What the task requires —
For each line below that includes the string "agent", show the whole line.

Exercise inputs —
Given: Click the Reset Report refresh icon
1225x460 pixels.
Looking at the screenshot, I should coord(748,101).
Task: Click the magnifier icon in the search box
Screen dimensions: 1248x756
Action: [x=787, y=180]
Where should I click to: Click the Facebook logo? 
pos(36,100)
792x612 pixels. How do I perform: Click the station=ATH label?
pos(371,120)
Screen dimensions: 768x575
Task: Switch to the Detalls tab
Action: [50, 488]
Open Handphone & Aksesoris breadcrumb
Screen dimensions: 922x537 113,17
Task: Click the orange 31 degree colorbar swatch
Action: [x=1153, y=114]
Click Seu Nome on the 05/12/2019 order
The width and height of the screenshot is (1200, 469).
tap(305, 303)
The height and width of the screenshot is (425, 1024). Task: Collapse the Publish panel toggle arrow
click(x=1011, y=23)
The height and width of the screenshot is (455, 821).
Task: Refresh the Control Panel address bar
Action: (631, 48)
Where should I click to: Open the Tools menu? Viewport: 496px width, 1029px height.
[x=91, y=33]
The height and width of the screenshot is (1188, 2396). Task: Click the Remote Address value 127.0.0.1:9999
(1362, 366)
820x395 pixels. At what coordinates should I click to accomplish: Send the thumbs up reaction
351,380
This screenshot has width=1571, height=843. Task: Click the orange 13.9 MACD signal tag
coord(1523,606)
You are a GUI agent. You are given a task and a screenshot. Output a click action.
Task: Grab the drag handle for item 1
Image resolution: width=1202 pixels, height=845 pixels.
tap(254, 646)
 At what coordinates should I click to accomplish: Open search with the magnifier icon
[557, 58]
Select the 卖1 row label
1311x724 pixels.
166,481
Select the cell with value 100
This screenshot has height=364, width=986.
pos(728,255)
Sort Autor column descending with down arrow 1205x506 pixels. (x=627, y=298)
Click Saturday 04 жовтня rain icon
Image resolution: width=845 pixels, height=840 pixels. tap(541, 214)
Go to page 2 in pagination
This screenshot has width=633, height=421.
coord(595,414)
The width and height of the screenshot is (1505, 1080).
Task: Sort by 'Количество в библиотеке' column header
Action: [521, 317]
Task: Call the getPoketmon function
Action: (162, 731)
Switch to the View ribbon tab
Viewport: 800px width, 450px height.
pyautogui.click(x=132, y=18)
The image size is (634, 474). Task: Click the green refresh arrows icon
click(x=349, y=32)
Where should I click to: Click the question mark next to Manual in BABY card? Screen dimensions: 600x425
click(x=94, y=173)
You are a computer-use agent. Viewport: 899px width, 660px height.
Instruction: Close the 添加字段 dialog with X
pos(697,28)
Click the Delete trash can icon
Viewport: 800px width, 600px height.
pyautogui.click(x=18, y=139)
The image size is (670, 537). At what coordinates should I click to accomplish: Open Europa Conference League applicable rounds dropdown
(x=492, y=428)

Exercise result —
You are a GUI agent. You are given a task and a screenshot. Output a click action.
You are a computer-use agent. Viewport: 899px width, 660px height.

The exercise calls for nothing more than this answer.